What to produce: Copy the data from the line with "You are a computer-use agent." through the end, keeping every line complete but leaving out the pictures. Shift every number in the answers, both the coordinates and the image width and height, up by 49.

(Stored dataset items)
"""

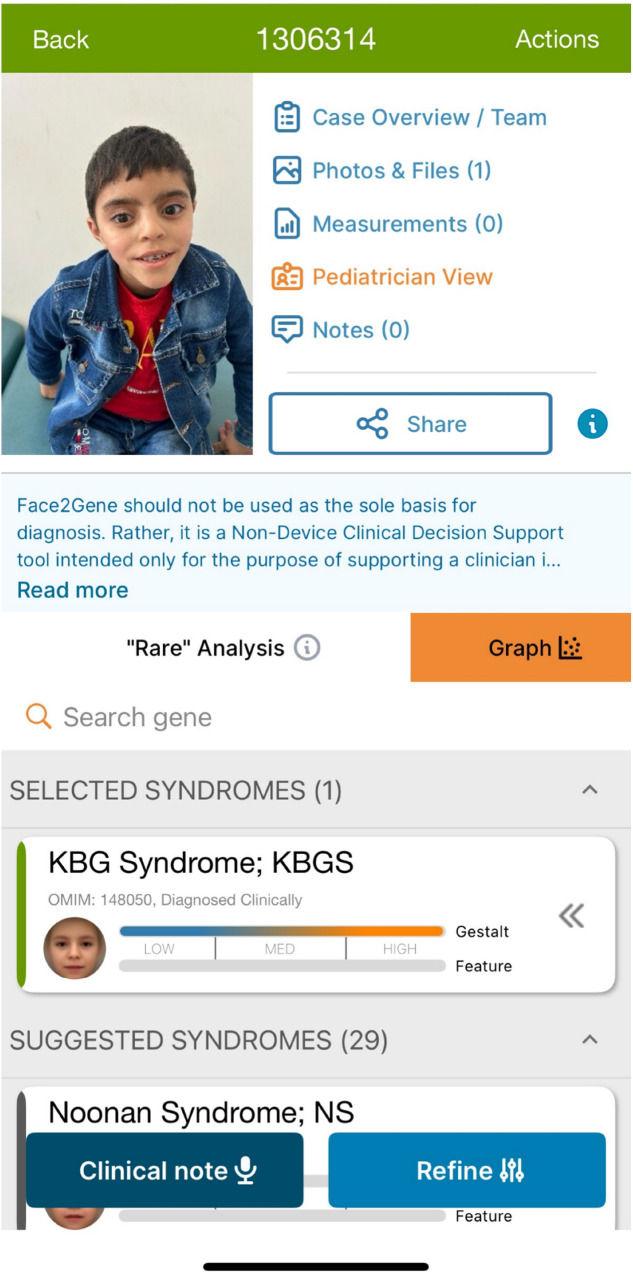
Task: Expand disclaimer with Read more
Action: [x=73, y=590]
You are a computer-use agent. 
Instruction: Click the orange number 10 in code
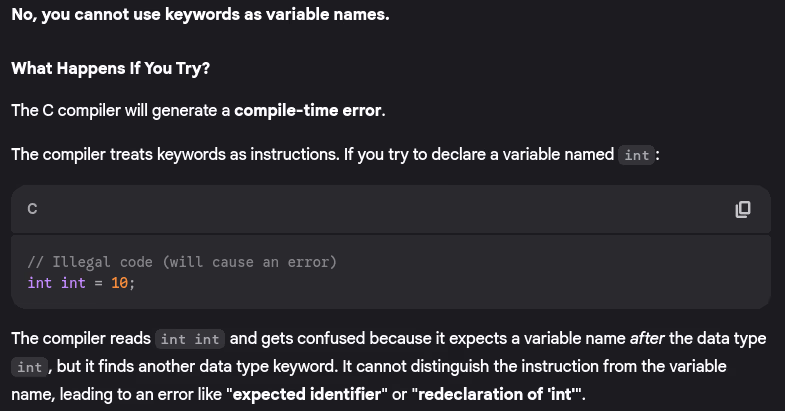click(119, 283)
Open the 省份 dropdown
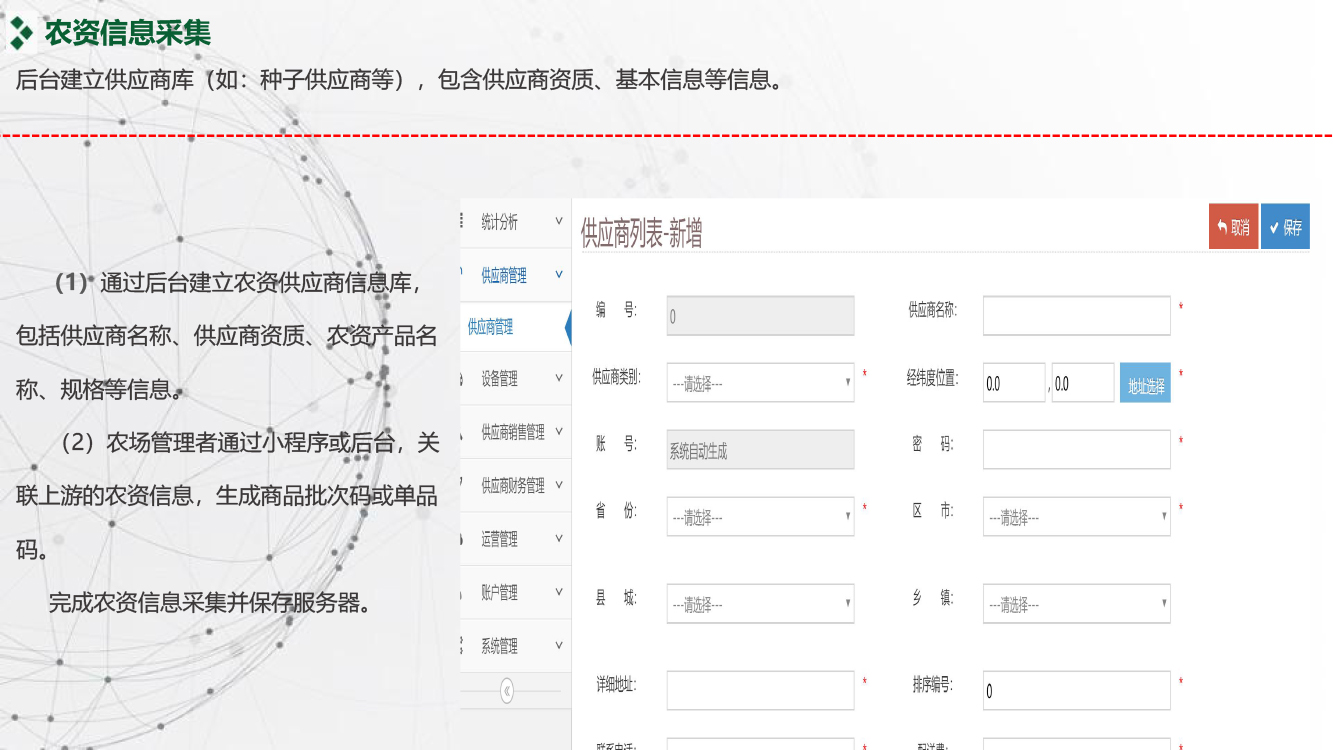Image resolution: width=1333 pixels, height=750 pixels. (x=760, y=517)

"""

Task result:
You are a computer-use agent. 
Instruction: Click the orange number 10 in code
click(168, 332)
Open the 省份 dropdown
Image resolution: width=1382 pixels, height=799 pixels. (x=809, y=566)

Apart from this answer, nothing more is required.